Edit the records below by changing each "Read article" to "Open article" and keeping every other part unchanged.
━━━
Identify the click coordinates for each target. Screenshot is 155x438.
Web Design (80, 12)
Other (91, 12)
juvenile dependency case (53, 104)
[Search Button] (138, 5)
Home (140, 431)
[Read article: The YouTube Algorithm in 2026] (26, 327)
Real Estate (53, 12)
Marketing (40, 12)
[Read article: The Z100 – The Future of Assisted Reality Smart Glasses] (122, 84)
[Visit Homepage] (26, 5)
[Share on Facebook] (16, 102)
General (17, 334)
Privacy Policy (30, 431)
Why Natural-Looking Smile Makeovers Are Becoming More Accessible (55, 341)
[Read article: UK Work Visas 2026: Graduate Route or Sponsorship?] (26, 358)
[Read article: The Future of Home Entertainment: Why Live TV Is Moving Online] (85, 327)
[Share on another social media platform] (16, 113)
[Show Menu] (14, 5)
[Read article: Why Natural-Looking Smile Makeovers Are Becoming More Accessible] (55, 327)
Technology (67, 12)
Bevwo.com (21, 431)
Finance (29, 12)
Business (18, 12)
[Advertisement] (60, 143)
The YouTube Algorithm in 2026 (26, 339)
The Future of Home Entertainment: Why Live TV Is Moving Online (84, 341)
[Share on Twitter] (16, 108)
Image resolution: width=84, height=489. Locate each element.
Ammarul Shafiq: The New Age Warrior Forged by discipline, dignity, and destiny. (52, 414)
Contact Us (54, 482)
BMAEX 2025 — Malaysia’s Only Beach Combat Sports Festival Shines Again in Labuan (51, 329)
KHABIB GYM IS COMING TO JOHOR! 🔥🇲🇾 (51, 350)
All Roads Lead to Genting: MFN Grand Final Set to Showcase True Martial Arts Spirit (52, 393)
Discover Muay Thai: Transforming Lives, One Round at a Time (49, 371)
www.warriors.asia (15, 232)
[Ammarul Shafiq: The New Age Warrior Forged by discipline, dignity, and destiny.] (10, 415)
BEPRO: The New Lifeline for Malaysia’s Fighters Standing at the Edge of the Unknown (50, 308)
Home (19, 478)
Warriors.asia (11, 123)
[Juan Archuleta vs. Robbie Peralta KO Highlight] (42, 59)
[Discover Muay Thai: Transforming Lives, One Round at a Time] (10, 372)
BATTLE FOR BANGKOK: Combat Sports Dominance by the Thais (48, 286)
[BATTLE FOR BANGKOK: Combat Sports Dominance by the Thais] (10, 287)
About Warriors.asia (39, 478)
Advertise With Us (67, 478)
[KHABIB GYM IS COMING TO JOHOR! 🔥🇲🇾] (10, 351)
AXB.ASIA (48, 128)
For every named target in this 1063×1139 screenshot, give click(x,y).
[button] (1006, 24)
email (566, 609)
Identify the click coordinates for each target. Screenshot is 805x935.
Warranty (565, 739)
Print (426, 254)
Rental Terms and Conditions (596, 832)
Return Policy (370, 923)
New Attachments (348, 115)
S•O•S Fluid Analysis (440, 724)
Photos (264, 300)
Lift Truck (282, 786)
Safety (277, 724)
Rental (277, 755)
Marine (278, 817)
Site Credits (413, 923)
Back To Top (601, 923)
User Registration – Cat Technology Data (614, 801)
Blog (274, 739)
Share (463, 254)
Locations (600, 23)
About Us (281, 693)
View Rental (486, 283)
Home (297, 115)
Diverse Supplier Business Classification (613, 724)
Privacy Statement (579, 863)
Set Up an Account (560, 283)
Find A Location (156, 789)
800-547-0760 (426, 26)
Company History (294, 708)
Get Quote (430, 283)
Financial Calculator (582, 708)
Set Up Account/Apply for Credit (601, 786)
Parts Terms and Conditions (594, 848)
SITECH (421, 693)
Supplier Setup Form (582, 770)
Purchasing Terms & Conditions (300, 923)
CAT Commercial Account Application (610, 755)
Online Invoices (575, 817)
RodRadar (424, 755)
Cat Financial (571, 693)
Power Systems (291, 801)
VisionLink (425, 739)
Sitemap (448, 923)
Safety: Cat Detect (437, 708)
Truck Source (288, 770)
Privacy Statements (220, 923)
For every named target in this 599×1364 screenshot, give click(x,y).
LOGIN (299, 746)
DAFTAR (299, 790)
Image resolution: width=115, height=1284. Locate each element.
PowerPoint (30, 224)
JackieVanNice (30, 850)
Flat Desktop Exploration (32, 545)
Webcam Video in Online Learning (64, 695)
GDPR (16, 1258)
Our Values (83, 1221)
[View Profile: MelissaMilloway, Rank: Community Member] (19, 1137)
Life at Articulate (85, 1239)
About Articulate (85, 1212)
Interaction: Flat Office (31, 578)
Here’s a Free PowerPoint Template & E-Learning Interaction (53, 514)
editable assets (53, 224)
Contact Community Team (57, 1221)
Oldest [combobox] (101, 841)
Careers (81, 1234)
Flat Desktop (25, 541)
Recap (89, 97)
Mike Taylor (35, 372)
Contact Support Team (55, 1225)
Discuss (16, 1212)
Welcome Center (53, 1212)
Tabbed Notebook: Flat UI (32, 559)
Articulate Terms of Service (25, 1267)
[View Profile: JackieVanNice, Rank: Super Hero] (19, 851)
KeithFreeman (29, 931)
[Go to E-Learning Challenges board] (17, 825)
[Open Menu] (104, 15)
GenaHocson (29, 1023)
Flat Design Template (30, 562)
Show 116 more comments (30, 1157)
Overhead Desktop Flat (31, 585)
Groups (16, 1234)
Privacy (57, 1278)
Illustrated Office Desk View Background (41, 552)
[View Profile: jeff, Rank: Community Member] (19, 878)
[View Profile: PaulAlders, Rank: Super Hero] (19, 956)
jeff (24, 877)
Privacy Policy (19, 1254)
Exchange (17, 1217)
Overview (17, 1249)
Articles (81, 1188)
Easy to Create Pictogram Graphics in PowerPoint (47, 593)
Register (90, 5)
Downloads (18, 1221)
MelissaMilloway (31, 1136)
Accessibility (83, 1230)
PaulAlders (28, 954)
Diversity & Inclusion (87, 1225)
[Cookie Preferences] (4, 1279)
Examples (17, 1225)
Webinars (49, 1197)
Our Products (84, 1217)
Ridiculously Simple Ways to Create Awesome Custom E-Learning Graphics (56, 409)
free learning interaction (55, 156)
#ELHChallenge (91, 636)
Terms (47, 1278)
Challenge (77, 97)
━━━
[Result of this task]:
Identify the click coordinates for each target. Screenshot is 155x438.
Web Design (80, 12)
Other (91, 12)
juvenile dependency case (53, 104)
[Search Button] (138, 5)
Home (140, 431)
[Open article: The YouTube Algorithm in 2026] (26, 327)
Real Estate (53, 12)
Marketing (40, 12)
[Open article: The Z100 – The Future of Assisted Reality Smart Glasses] (122, 84)
[Visit Homepage] (26, 5)
[Share on Facebook] (16, 102)
General (17, 334)
Privacy Policy (30, 431)
Why Natural-Looking Smile Makeovers Are Becoming More Accessible (55, 341)
[Open article: UK Work Visas 2026: Graduate Route or Sponsorship?] (26, 358)
[Open article: The Future of Home Entertainment: Why Live TV Is Moving Online] (85, 327)
[Share on another social media platform] (16, 113)
[Show Menu] (14, 5)
[Open article: Why Natural-Looking Smile Makeovers Are Becoming More Accessible] (55, 327)
Technology (67, 12)
Bevwo.com (21, 431)
Finance (29, 12)
Business (18, 12)
[Advertisement] (60, 143)
The YouTube Algorithm in 2026 (26, 339)
The Future of Home Entertainment: Why Live TV Is Moving Online (84, 341)
[Share on Twitter] (16, 108)
Image resolution: width=84, height=489. Locate each element.
Ammarul Shafiq: The New Age Warrior Forged by discipline, dignity, and destiny. (52, 414)
Contact Us (54, 482)
BMAEX 2025 — Malaysia’s Only Beach Combat Sports Festival Shines Again in Labuan (51, 329)
KHABIB GYM IS COMING TO JOHOR! 🔥🇲🇾 (51, 350)
All Roads Lead to Genting: MFN Grand Final Set to Showcase True Martial Arts Spirit (52, 393)
Discover Muay Thai: Transforming Lives, One Round at a Time (49, 371)
www.warriors.asia (15, 232)
[Ammarul Shafiq: The New Age Warrior Forged by discipline, dignity, and destiny.] (10, 415)
BEPRO: The New Lifeline for Malaysia’s Fighters Standing at the Edge of the Unknown (50, 308)
Home (19, 478)
Warriors.asia (11, 123)
[Juan Archuleta vs. Robbie Peralta KO Highlight] (42, 59)
[Discover Muay Thai: Transforming Lives, One Round at a Time] (10, 372)
BATTLE FOR BANGKOK: Combat Sports Dominance by the Thais (48, 286)
[BATTLE FOR BANGKOK: Combat Sports Dominance by the Thais] (10, 287)
About Warriors.asia (39, 478)
Advertise With Us (67, 478)
[KHABIB GYM IS COMING TO JOHOR! 🔥🇲🇾] (10, 351)
AXB.ASIA (48, 128)
For every named target in this 1063×1139 screenshot, give click(x,y).
[button] (1006, 24)
email (566, 609)
Identify the click coordinates for each target. Screenshot is 805x935.
Warranty (565, 739)
Print (426, 254)
Rental Terms and Conditions (596, 832)
Return Policy (370, 923)
New Attachments (348, 115)
S•O•S Fluid Analysis (440, 724)
Photos (264, 300)
Lift Truck (282, 786)
Safety (277, 724)
Rental (277, 755)
Marine (278, 817)
Site Credits (413, 923)
Back To Top (601, 923)
User Registration – Cat Technology Data (614, 801)
Blog (274, 739)
Share (463, 254)
Locations (600, 23)
About Us (281, 693)
View Rental (486, 283)
Home (297, 115)
Diverse Supplier Business Classification (613, 724)
Privacy Statement (579, 863)
Set Up an Account (560, 283)
Find A Location (156, 789)
800-547-0760 (426, 26)
Company History (294, 708)
Get Quote (430, 283)
Financial Calculator (582, 708)
Set Up Account/Apply for Credit (601, 786)
Parts Terms and Conditions (594, 848)
SITECH (421, 693)
Supplier Setup Form (582, 770)
Purchasing Terms & Conditions (300, 923)
CAT Commercial Account Application (610, 755)
Online Invoices (575, 817)
RodRadar (424, 755)
Cat Financial (571, 693)
Power Systems (291, 801)
VisionLink (425, 739)
Sitemap (448, 923)
Safety: Cat Detect (437, 708)
Truck Source (288, 770)
Privacy Statements (220, 923)
For every named target in this 599×1364 screenshot, give click(x,y).
LOGIN (299, 746)
DAFTAR (299, 790)
Image resolution: width=115, height=1284. Locate each element.
PowerPoint (30, 224)
JackieVanNice (30, 850)
Flat Desktop Exploration (32, 545)
Webcam Video in Online Learning (64, 695)
GDPR (16, 1258)
Our Values (83, 1221)
[View Profile: MelissaMilloway, Rank: Community Member] (19, 1137)
Life at Articulate (85, 1239)
About Articulate (85, 1212)
Interaction: Flat Office (31, 578)
Here’s a Free PowerPoint Template & E-Learning Interaction (53, 514)
editable assets (53, 224)
Contact Community Team (57, 1221)
Oldest [combobox] (101, 841)
Careers (81, 1234)
Flat Desktop (25, 541)
Recap (89, 97)
Mike Taylor (35, 372)
Contact Support Team (55, 1225)
Discuss (16, 1212)
Welcome Center (53, 1212)
Tabbed Notebook: Flat UI (32, 559)
Articulate Terms of Service (25, 1267)
[View Profile: JackieVanNice, Rank: Super Hero] (19, 851)
KeithFreeman (29, 931)
[Go to E-Learning Challenges board] (17, 825)
[Open Menu] (104, 15)
GenaHocson (29, 1023)
Flat Design Template (30, 562)
Show 116 more comments (30, 1157)
Overhead Desktop Flat (31, 585)
Groups (16, 1234)
Privacy (57, 1278)
Illustrated Office Desk View Background (41, 552)
[View Profile: jeff, Rank: Community Member] (19, 878)
[View Profile: PaulAlders, Rank: Super Hero] (19, 956)
jeff (24, 877)
Privacy Policy (19, 1254)
Exchange (17, 1217)
Overview (17, 1249)
Articles (81, 1188)
Easy to Create Pictogram Graphics in PowerPoint (47, 593)
Register (90, 5)
Downloads (18, 1221)
MelissaMilloway (31, 1136)
Accessibility (83, 1230)
PaulAlders (28, 954)
Diversity & Inclusion (87, 1225)
[Cookie Preferences] (4, 1279)
Examples (17, 1225)
Webinars (49, 1197)
Our Products (84, 1217)
Ridiculously Simple Ways to Create Awesome Custom E-Learning Graphics (56, 409)
free learning interaction (55, 156)
#ELHChallenge (91, 636)
Terms (47, 1278)
Challenge (77, 97)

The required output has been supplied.